Beyond the terror. Its not the fourth Thursday in November but I am very thankful for many things in my life that I don't always take the time to appreciate. Here's a partial list:
- PC, the good and the bad, I would only have a shell of a life, would only be a shell of a person, without him.
- The sweet snuggly body of our nearly five year old Pumpkin nearly pushing me off the edge of the bed nearly every night and the great little person who he is
- My grown sons (who, they read this, will be very irritated at being combined instead of each getting their own sentence); they drive me crazy but I love them just as much as I did when they were sweet and snuggly
- My extended family on the other edge of the continent, I don't talk to them much, I see them even less, but I'm glad they're there when the opportunity arises
- PC's extended family. After nearly 20 years they're my family too.
- The time and place I was born (you may place your right hand over your heart ready begin, because really, I'm so lucky)

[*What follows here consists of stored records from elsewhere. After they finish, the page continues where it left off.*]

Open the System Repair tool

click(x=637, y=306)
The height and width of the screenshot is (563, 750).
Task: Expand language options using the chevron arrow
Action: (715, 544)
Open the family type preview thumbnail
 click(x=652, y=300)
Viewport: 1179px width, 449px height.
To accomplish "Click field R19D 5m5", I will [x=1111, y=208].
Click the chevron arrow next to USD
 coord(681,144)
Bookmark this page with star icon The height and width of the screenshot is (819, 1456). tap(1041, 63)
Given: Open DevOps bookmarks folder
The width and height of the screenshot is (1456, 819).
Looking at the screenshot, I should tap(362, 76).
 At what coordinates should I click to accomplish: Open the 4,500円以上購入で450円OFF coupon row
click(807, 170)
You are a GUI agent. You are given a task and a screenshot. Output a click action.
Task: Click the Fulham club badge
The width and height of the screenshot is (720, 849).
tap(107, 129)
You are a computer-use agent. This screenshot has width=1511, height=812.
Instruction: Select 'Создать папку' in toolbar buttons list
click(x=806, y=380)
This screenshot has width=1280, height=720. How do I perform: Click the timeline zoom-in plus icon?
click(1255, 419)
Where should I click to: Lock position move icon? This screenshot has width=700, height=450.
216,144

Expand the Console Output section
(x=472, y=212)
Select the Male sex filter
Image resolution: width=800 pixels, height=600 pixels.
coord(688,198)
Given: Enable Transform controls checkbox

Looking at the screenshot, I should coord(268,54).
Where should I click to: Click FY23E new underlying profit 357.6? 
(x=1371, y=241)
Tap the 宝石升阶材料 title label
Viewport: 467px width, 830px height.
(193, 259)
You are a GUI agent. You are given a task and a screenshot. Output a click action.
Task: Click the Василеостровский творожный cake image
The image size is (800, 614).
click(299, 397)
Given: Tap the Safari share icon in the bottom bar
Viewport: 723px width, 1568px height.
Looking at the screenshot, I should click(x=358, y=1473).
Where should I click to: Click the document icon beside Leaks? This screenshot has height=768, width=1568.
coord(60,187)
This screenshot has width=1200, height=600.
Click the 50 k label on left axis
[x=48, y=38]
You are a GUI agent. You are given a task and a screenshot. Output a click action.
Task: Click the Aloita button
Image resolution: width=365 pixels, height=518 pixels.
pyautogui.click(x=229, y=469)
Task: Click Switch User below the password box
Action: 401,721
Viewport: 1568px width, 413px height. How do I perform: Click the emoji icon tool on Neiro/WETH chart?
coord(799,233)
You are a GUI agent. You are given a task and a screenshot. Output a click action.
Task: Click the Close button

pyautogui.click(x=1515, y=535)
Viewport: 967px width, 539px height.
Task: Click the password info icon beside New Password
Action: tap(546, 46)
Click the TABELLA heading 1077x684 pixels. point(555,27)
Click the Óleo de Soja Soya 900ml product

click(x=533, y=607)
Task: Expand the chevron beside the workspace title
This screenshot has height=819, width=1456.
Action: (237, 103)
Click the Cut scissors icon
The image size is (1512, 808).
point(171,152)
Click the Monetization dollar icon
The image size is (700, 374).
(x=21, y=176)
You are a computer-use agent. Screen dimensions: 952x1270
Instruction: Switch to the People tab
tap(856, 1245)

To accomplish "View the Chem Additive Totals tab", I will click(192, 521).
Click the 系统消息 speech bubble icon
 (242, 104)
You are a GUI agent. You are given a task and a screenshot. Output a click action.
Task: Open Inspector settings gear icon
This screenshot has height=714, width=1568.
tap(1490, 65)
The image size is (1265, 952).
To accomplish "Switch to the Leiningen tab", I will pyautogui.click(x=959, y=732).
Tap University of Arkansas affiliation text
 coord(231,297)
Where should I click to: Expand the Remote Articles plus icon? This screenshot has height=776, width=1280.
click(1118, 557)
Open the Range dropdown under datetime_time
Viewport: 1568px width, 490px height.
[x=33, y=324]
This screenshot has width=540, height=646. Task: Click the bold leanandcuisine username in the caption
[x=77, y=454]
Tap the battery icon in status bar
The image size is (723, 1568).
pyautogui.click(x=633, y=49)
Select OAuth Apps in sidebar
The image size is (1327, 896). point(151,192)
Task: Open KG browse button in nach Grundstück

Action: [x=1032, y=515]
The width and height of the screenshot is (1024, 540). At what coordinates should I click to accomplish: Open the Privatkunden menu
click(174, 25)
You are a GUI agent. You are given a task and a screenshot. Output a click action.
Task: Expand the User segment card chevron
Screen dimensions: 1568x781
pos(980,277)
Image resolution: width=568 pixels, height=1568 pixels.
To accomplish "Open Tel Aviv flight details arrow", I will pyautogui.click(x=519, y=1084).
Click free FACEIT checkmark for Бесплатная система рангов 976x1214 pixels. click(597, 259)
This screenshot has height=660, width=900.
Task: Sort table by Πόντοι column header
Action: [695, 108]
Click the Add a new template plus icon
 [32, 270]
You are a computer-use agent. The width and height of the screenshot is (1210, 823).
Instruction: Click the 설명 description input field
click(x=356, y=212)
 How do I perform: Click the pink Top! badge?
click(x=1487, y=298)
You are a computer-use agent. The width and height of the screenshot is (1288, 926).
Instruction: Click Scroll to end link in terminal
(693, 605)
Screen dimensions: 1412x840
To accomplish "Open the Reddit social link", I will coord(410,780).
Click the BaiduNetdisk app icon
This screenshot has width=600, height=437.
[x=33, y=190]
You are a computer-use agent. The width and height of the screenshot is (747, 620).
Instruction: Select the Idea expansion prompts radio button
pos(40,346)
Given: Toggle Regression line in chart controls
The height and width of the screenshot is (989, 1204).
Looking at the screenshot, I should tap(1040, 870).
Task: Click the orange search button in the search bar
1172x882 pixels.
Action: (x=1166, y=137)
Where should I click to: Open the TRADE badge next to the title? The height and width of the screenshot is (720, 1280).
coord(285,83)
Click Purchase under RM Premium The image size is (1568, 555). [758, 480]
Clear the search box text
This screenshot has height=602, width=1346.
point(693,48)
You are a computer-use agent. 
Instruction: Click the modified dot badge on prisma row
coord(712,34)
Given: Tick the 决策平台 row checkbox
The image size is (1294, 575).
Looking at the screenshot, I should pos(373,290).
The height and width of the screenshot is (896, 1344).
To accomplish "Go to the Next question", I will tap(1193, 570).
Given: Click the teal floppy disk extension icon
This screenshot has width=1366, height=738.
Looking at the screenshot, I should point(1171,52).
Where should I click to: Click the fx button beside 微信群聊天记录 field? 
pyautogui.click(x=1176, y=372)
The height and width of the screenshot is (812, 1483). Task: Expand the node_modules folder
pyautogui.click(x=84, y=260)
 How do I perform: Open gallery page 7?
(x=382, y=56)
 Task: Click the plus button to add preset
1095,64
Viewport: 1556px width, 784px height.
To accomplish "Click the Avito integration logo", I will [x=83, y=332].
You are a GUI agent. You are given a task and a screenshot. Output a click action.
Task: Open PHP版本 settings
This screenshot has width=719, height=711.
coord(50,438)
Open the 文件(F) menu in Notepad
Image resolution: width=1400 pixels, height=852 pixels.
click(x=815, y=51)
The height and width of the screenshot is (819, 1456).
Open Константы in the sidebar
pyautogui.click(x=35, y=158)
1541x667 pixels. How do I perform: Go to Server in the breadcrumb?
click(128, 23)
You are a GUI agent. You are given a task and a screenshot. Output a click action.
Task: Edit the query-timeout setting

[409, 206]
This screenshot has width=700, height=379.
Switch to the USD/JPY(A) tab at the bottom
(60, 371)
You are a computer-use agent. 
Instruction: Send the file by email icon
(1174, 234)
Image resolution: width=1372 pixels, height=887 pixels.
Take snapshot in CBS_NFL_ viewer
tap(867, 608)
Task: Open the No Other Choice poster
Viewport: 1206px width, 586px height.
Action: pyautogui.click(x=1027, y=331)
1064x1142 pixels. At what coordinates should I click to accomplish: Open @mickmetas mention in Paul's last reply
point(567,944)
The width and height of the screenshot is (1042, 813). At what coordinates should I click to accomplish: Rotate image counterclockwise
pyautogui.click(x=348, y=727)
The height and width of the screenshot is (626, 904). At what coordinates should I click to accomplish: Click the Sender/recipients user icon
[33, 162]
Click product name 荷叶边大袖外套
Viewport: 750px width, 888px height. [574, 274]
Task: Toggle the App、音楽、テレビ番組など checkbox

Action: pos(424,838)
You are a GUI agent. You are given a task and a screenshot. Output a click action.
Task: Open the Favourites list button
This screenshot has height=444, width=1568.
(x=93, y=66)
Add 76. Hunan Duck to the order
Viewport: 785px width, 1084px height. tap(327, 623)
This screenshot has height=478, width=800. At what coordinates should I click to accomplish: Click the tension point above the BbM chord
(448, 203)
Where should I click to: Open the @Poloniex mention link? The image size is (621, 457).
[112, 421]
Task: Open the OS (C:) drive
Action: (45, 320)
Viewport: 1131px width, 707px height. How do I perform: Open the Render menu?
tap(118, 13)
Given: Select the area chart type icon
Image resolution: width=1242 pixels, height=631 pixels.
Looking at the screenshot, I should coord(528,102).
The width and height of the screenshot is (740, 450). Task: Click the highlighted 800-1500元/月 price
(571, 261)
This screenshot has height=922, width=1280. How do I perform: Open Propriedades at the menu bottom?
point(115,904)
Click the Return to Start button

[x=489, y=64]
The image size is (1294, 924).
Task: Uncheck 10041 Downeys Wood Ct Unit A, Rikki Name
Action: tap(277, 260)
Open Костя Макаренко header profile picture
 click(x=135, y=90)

- My friends, I suck at keeping in touch but that doesn't mean I don't fully appreciate the ability to pick up the phone after days or weeks or months and pick up just where we left off the last conversation
I appreciate lots of things too (my iPhone, my fabulous fabric stash, televisions, laptops, etc.) but I could manage without them. That seems so obvious when you look at it from this perspective but I'm glad I sat in the mammography suite, waiting for the radiologist to read my films, and thought about it. Now if I can only remember it every day I'll probably be a lot more cheerful.